Monday, January 13, 2014

Still Proposing Changes to the Resin Identification Codes

Last June I discussed the proposed changes to the Resin Identification Codes, the 7 numbers that appear on many plastic articles inside a triangle of chasing arrows. At that time the ASTM International committee was proposing changes that I thought were insane. Plastic News is now reporting that saner heads are beginning to rule. But only to some degree.

For instance, they scrapped the idea of moving beyond the 7 numbers already in place. While there are vastly more resins produced and used than just 7, keep in mind that the numbers 1 through 6 were assigned to the "Big 6" resins, ones that make up about 3/4 of all plastics used [1]. Adding more numbers to account for additional resins is letting the tail wag the dog. All the "other" resins are just scrapings off the plate. But furthermore, once you go down that rabbit hole, there is no coming back. The committee discover that in China they have far more than just the 7 numbers and in fact have over 100 numbers! Who is really going to sort through that many codes? Thank goodness the committee is leaving the number of numbers to 7.

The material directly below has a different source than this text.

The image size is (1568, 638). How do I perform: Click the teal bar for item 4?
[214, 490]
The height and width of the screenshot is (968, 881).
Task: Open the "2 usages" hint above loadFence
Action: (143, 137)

But on the other hand, the committee is toying with the addition of "extensions" to the numbers:
"Consideration is now being given to adding extensions to those abbreviations to further identify variations and characteristics of the seven resin groups now identified through the coding system. This could help reclaimers better identify and sort the plastics for recycling...An extension, for example, could identify if a resin has a high melt flow or low melt flow, information that could help recyclers."
While knowing melt flow [2] can be helpful, just looking at the plastic would allow someone with a little bit of processing knowledge or training to know if it is high or low melt flow. Is it a thin film? Low melt flow. Is it a bottle cap? High melt flow. And so on. But even more than that, not all resins are classified by melt flow. PET for instance, is specified by inherent viscosity (I.V.) and there is not a melt flow test standard for PVC. So how will that be addressed?

As it is, many of the currently available recycled resins are already based on a particle article for input, such as PET bottles, which means that they are already being sorted on that basis. It's far easier to look at a pile of plastic trash and pull out the PET bottles. You could easily get grade school kids to be nearly 100% effective (not that I am advocating child labor!). So how is squinting at all the codes and makes sure that only the #1.2 resins were pulled from the #1.3 resins going to help that?

Leave well enough alone. I still think that the committee is tinkering with something that just doesn't need it.

[1] The numbers weren't assigned in any particular order however. HDPE (#2) is a much bigger volume product that PET (#1) is, but that "misordering" doesn't bother me. Since there is no assurance that the volume of the plastics would be the same in the future, keeping them number in order of produced volume would lead to nothing but problems.

[2] Melt flow is a tested property of a material and is the number of grams of molten resin that will flow out of a specified orifice in 10 minutes under a specified amount of pressure. A high melt flow material has low viscosity and vice versa.